Psalmendagboek Dag 10: Psalm 6:6-11
‘Here, red mijn leven’, smeekt David, want als ik dood zou gaan, zou ik uitgeteld zijn: in het graf wordt uw naam niet geprezen (vs. 6). Het Hebreeuwse woord hier is Sje’ol, dat in de Tenach bijna altijd gewoon met ‘graf’ vertaald zou kunnen worden (en zeker niet met ‘hel’, zoals de Statenvertaling helaas meestal doet; zie 9:18; 16:10, enzovoort). Slechts een enkele keer bevat het woord iets meer, dat het best weergegeven kan worden met ‘dodenrijk’ of ‘onderwereld’ (net als Hades in het Griekse Nieuwe Testament), waar de ‘schimmen’ van de gestorvenen te vinden zijn (vgl. Jes. 14:9,11,15; Ezech. 31:15-17). De Tenach kent niet de gedachte van gelovigen die vanuit de Sje’ol God grootmaken, integendeel (vgl. 30:10; 88:11; 115:17; Jes. 38:18); de hoop van de getrouwe is dan ook niet gevestigd op het hiernamaals, maar op de opstanding (vgl. 16:10-11; 30:4). Pas in het Nieuwe Testament begint over deze zaak enig licht te schijnen; maar ook daar is de hoop van de gelovige primair gericht op de wederkomst van Christus, en daarmee op de opstanding van de rechtvaardigen – niet op het hiernamaals.
David zet zijn weeklacht voort: ‘Ik ben uitgeput van mijn geklaag, de hele nacht huil ik, zodat mijn bed doorweekt raakt van mijn tranen’ (vs. 7). Maar vervolgens gaat het niet alleen om zijn eigen (mogelijke) zonden, maar ook weer om de tegenstanders (als in de vorige Psalmen): ‘Mijn oog kwijnt weg door mijn verdriet, het verzwakt vanwege al mijn vijanden. Ga weg van mij, jullie allemaal, bedrijvers van ongerechtigheid’ (vs. 8,9a)! Het motief dat David daarbij geeft, is heel belangrijk: hij is ervan overtuigd geraakt dat de Here zijn weeklacht gehoord én verhoord heeft. Met andere woorden: welke zonden hij nog op zijn geweten zou kunnen voelen drukken – ze waren hem door de Here vergeven (vs. 9b,10). Davids vijanden zouden geen enkele mogelijke aanklacht meer tegen hem kunnen indienen; integendeel, ze zouden vanwege hun eigen zonden zelf in de misère geraken waar David doorheen had moeten gaan. Ze zouden moeten terugdeinzen en in een oogwenk te schande gemaakt worden.

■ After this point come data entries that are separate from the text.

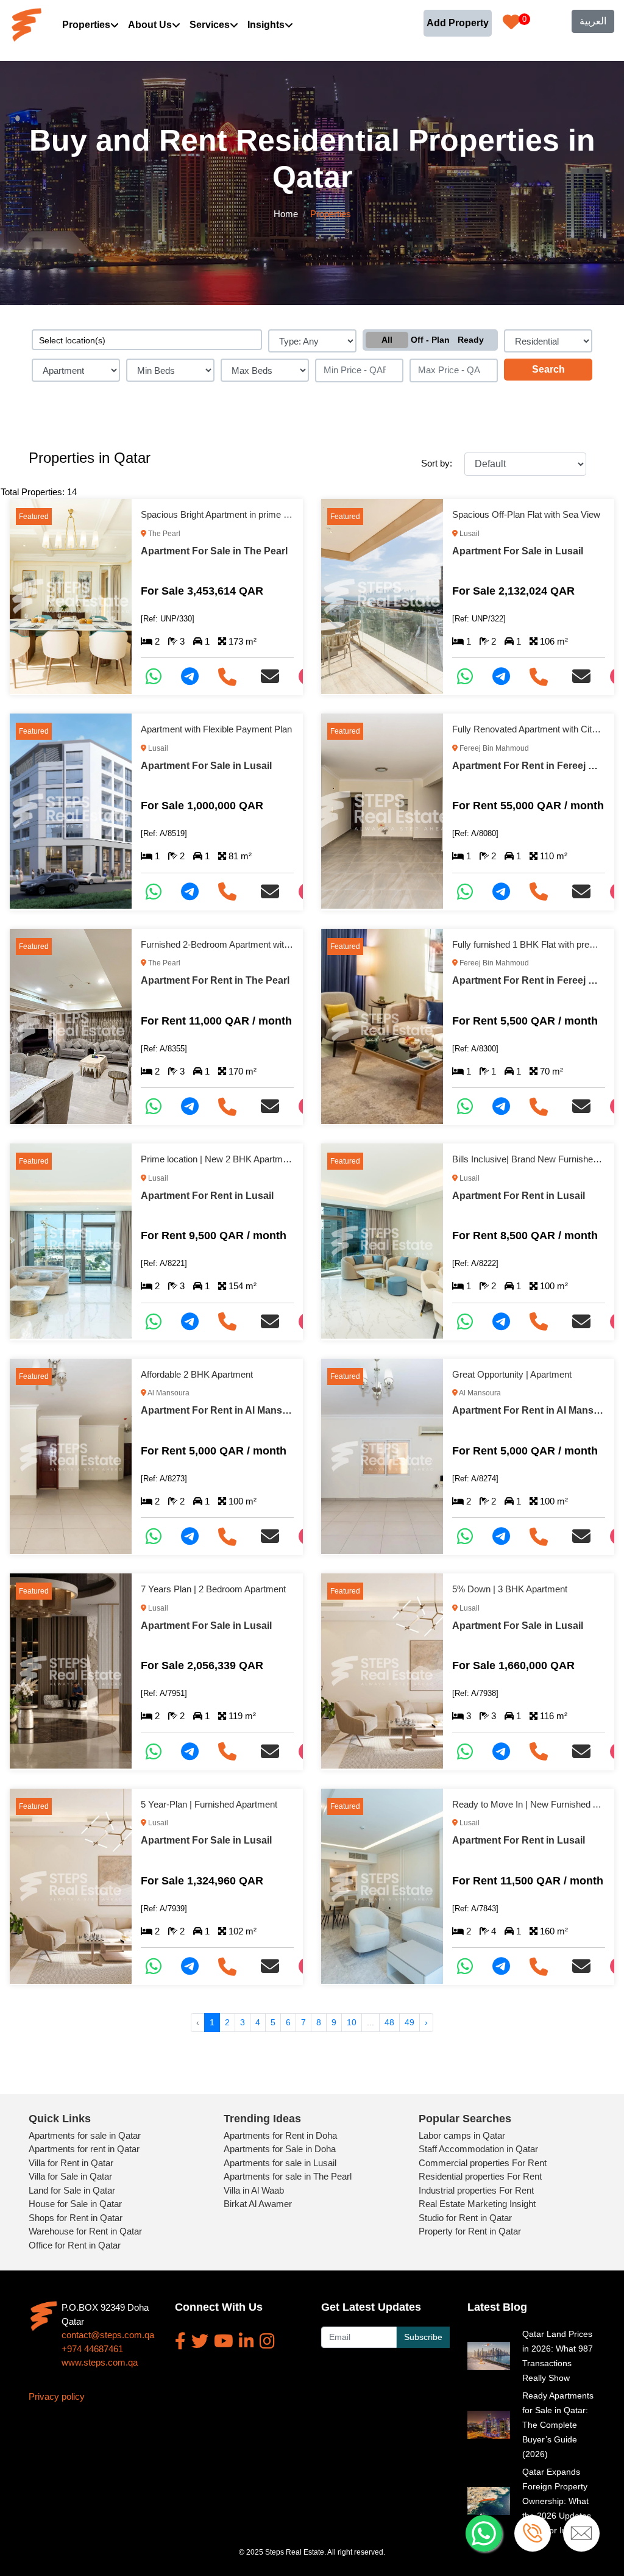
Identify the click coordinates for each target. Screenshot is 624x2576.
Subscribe (423, 2337)
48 (389, 2022)
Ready (471, 340)
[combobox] (147, 339)
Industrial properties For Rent (476, 2190)
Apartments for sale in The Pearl (288, 2176)
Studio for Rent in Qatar (465, 2218)
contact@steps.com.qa (108, 2335)
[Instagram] (267, 2341)
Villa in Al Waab (254, 2190)
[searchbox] (147, 339)
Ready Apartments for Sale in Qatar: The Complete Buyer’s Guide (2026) (558, 2425)
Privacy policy (57, 2396)
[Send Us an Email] (275, 676)
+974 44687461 (92, 2349)
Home (286, 214)
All (386, 340)
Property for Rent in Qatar (470, 2231)
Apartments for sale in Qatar (85, 2135)
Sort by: (436, 463)
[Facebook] (180, 2341)
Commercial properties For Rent (483, 2163)
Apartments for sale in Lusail (280, 2163)
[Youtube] (223, 2341)
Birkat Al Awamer (258, 2204)
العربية (593, 21)
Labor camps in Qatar (462, 2135)
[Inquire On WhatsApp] (158, 676)
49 (409, 2022)
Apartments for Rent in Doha (280, 2135)
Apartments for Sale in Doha (280, 2149)
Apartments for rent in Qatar (84, 2149)
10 (351, 2022)
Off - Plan (430, 340)
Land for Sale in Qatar (72, 2190)
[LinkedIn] (246, 2341)
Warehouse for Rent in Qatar (85, 2231)
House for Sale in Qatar (75, 2204)
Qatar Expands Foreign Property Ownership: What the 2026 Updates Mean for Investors (558, 2501)
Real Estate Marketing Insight (477, 2204)
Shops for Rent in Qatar (75, 2218)
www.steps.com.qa (100, 2362)
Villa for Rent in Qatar (71, 2163)
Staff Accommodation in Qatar (478, 2149)
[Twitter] (199, 2341)
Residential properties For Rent (480, 2176)
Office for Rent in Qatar (75, 2245)
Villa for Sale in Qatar (70, 2176)
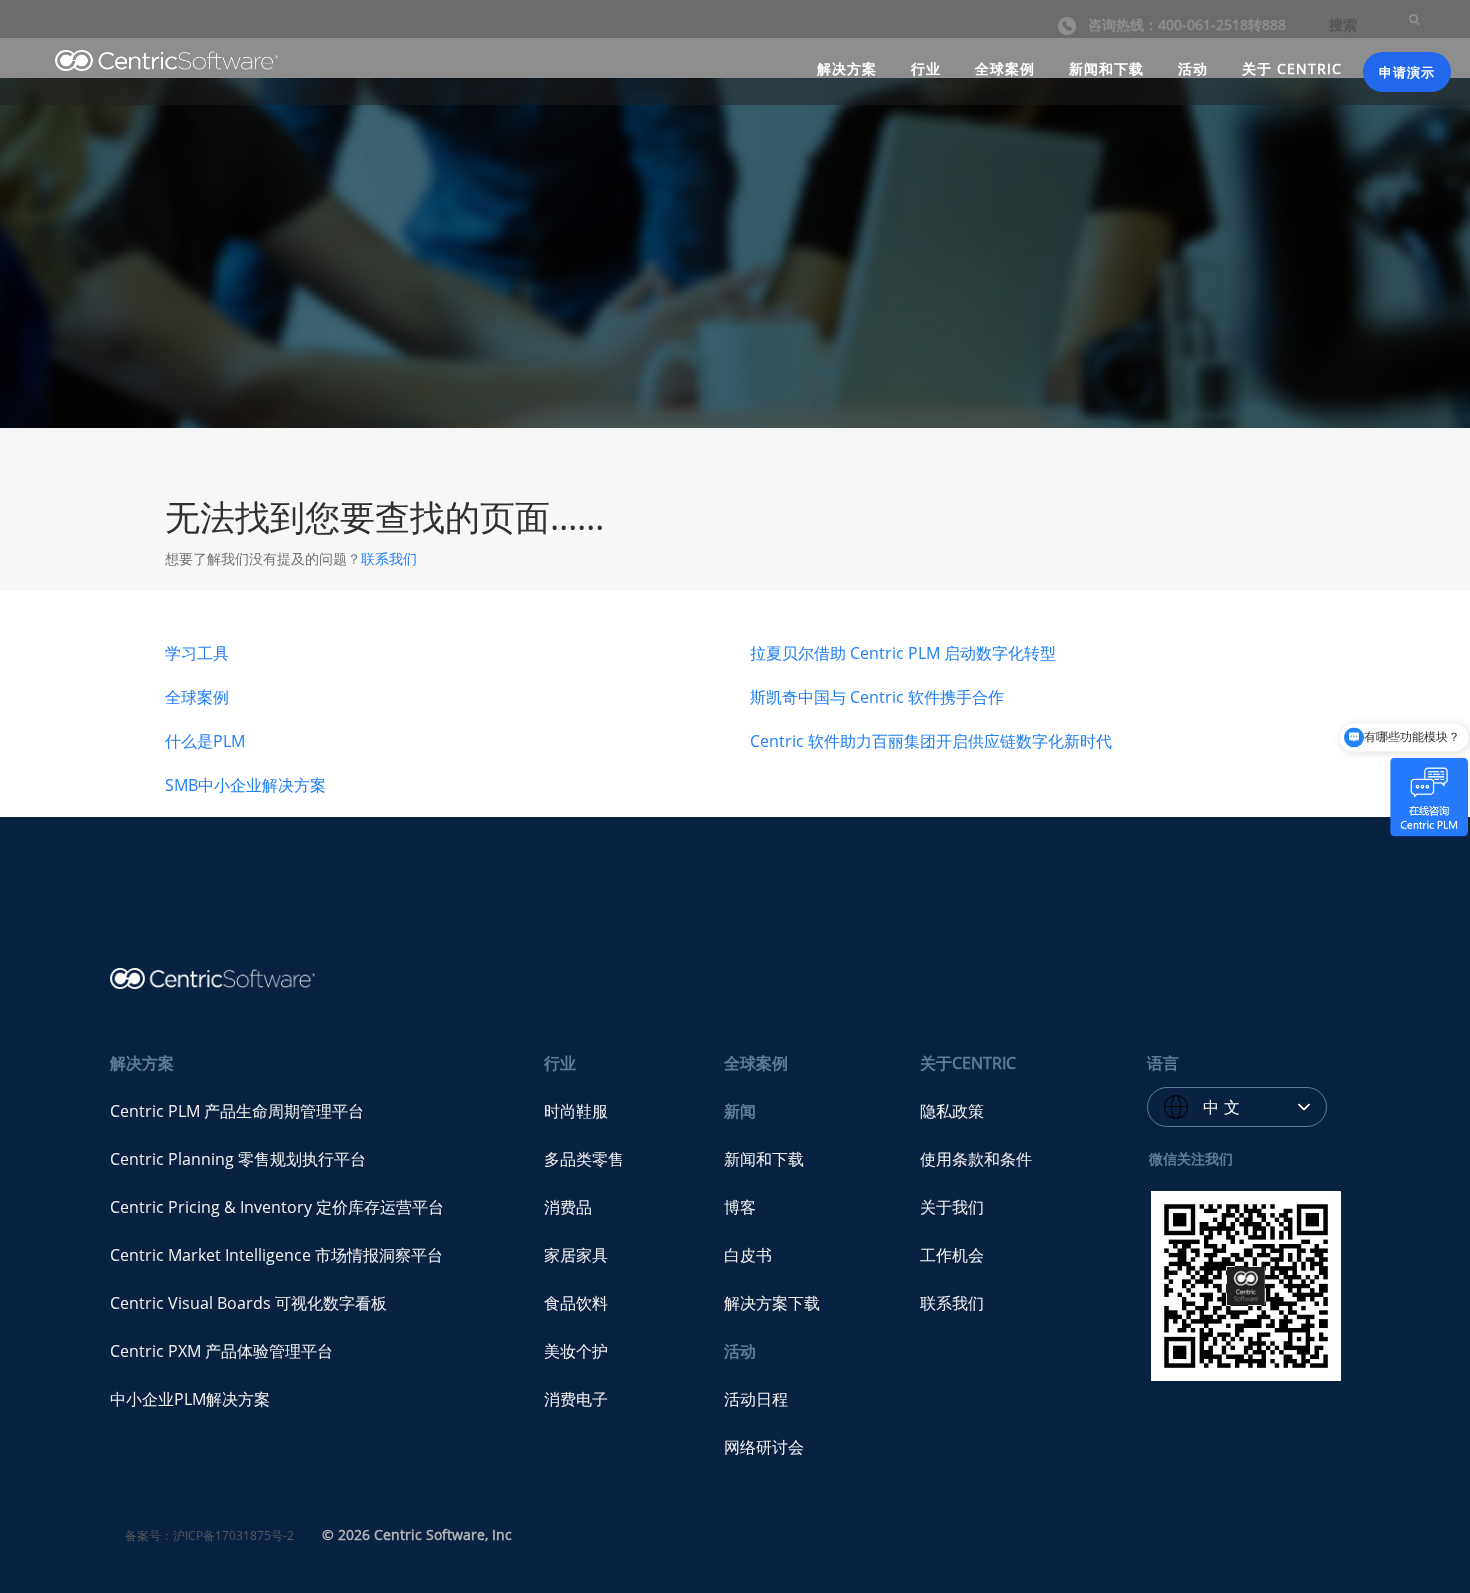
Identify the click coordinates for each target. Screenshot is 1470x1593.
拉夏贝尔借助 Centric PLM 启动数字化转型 (903, 653)
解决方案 (847, 68)
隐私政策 (952, 1111)
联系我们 (389, 558)
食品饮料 (576, 1303)
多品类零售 (584, 1159)
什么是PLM (205, 741)
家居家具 (576, 1255)
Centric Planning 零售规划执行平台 (238, 1159)
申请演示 (1407, 72)
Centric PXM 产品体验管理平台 (221, 1351)
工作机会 (952, 1255)
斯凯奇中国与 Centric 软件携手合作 (877, 697)
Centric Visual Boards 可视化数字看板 (248, 1303)
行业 (926, 68)
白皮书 (748, 1255)
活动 (1193, 68)
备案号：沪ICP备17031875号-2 (209, 1535)
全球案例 (1005, 68)
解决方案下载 (772, 1303)
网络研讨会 (764, 1447)
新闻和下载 (1106, 68)
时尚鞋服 (576, 1111)
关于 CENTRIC (1292, 68)
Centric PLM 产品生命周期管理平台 (237, 1111)
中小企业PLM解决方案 (190, 1399)
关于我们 (952, 1207)
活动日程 (756, 1399)
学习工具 (197, 653)
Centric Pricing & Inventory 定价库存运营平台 (277, 1207)
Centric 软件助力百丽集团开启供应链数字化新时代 (931, 741)
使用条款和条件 (976, 1159)
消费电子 (576, 1399)
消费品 (568, 1207)
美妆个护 (576, 1351)
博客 (740, 1207)
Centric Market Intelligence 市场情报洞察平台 (276, 1255)
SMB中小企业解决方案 (245, 785)
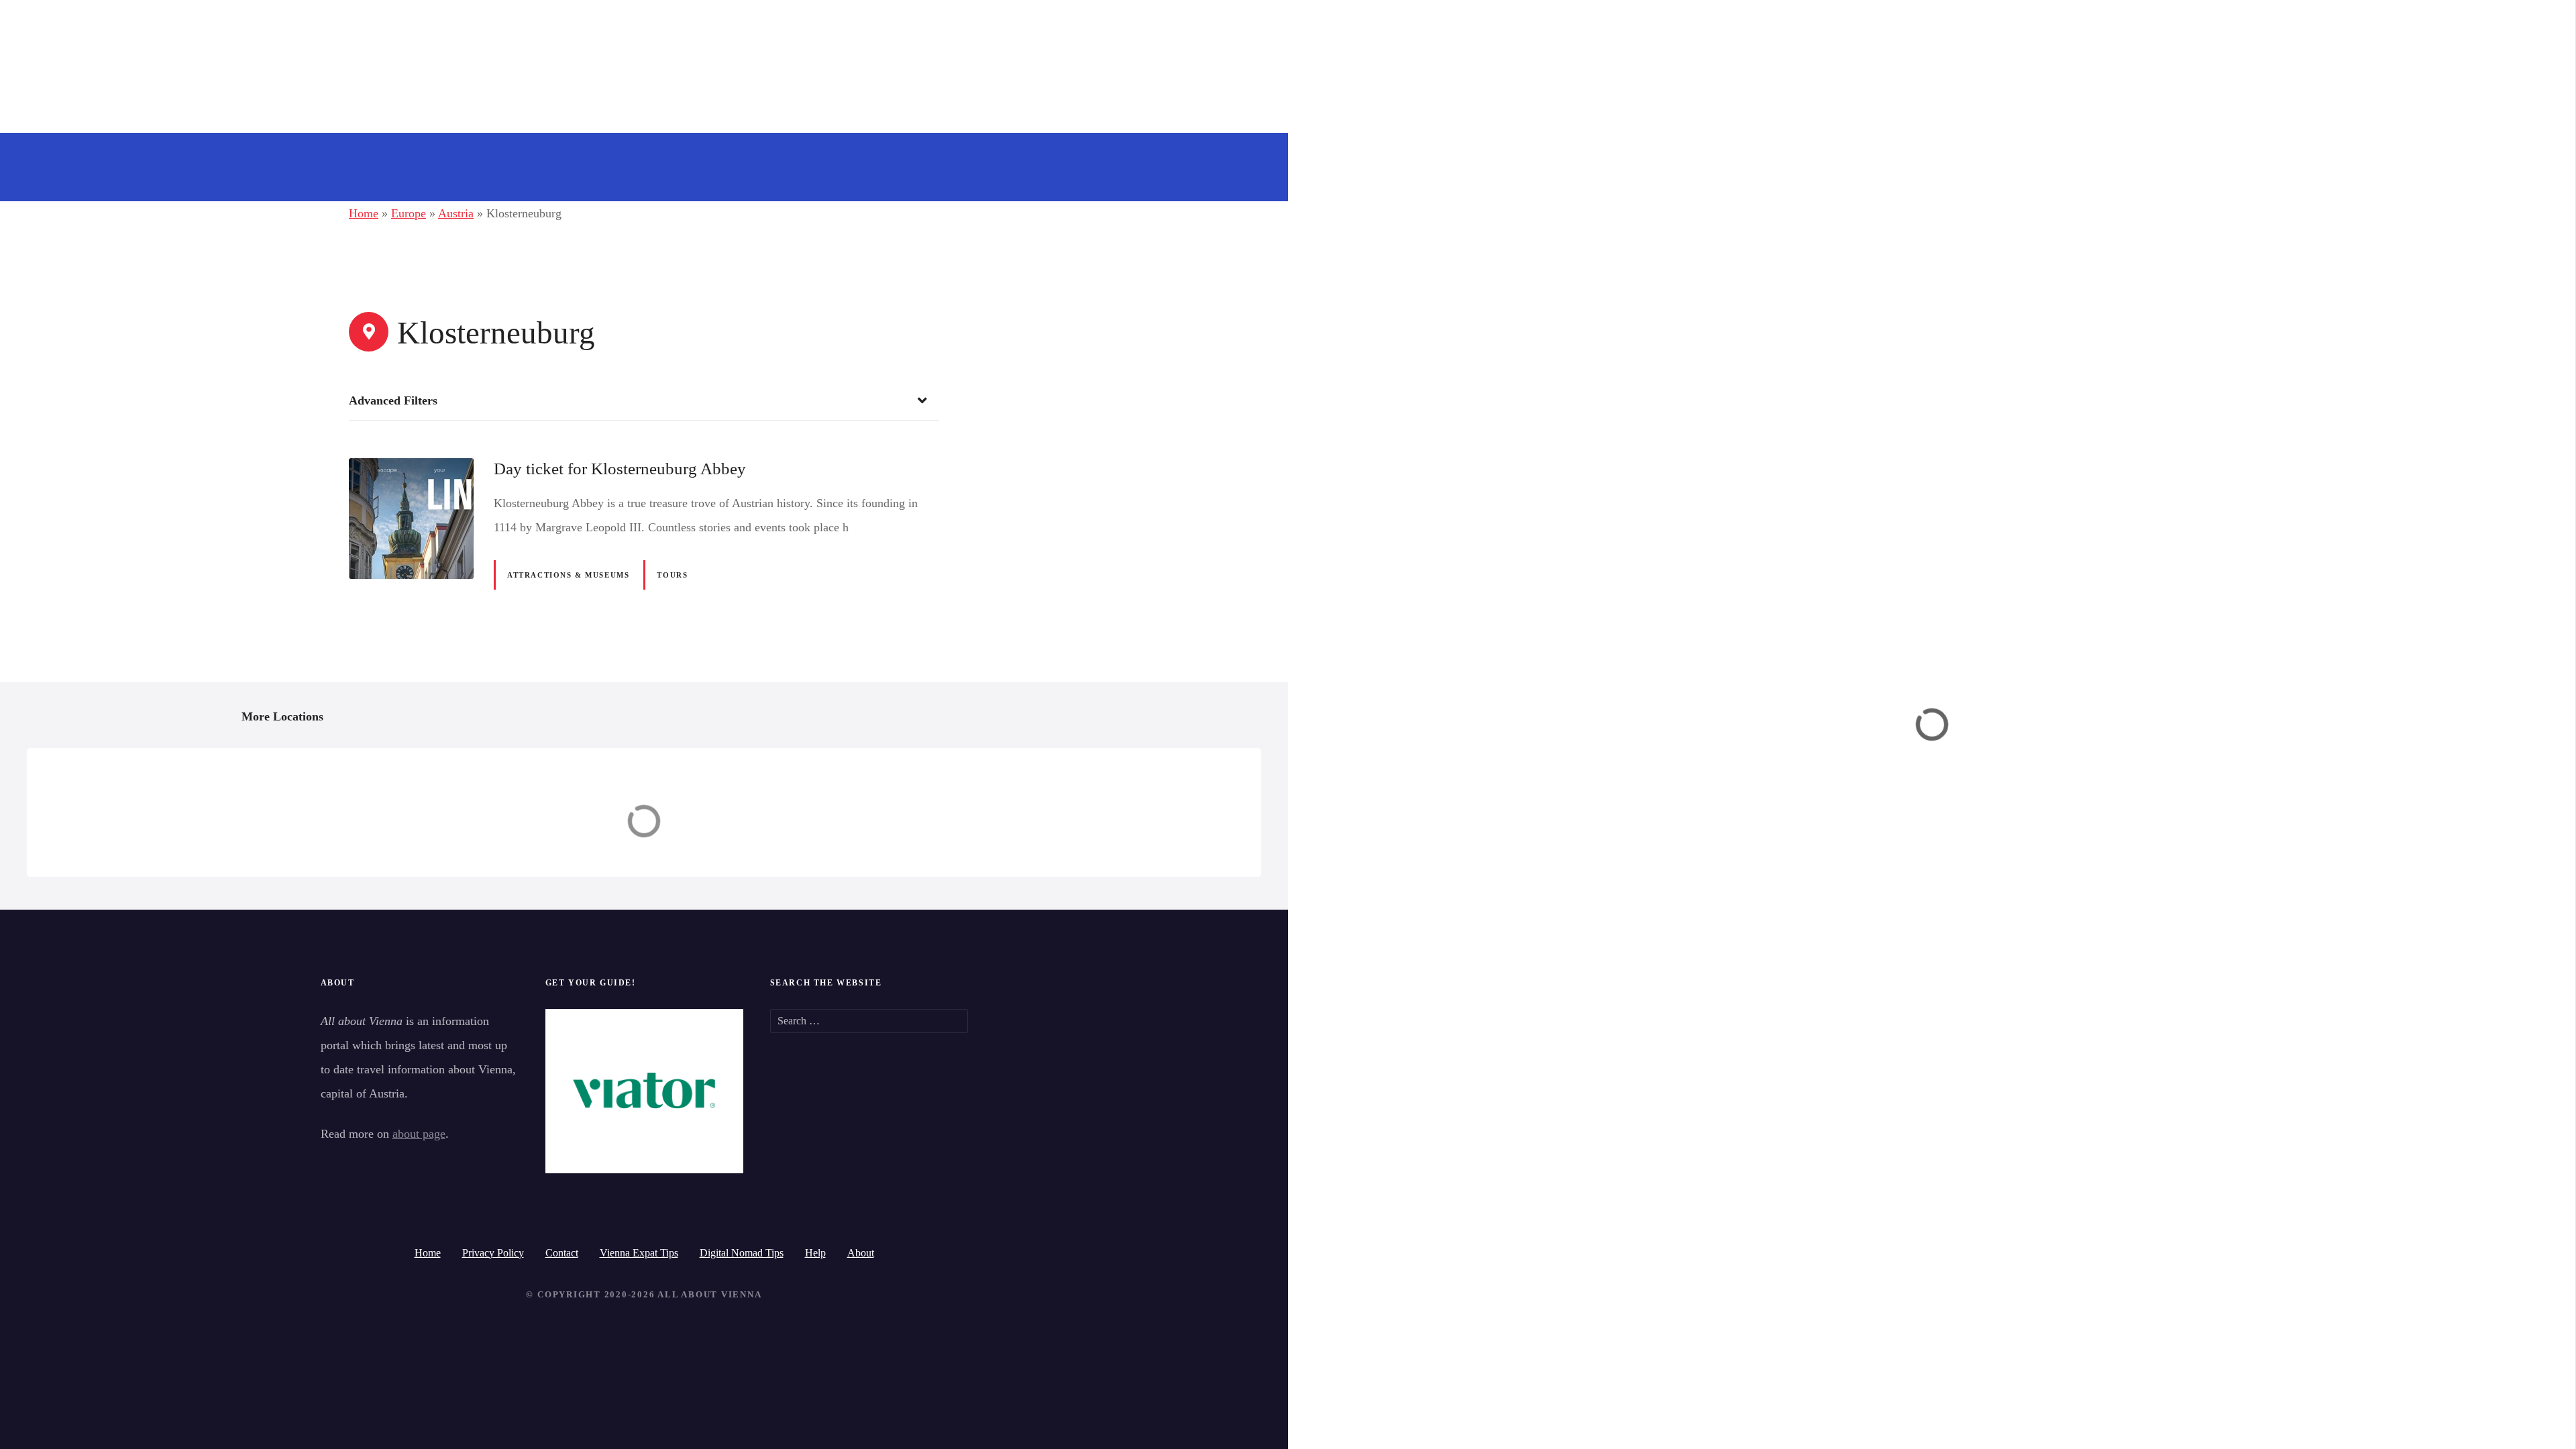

Nooit is een gelovige zwakker dan wanneer zijn bitterste vijanden hem op zonden kunnen betrappen en hem daarmee confronteren. En nooit is de overgang naar nieuwe kracht zo groot als wanneer de gelovige kan pleiten op de vergevende genade en barmhartigheid van God, ‘die al uw ongerechtigheid vergeeft, die al uw ziekten [zie vs. 3!] geneest’ (Ps. 103:3; vgl. de tweede boetepsalm: Ps. 32:1-5).